Task goal:
Each entry that appears below should be restated word for word.

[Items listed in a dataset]
-.-.-
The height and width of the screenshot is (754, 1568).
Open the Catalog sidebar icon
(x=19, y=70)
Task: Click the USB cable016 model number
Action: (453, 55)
-.-.-
Answer box:
The height and width of the screenshot is (754, 1568).
Open the Catalog sidebar icon
(x=19, y=70)
Task: Click the USB cable016 model number
Action: (453, 55)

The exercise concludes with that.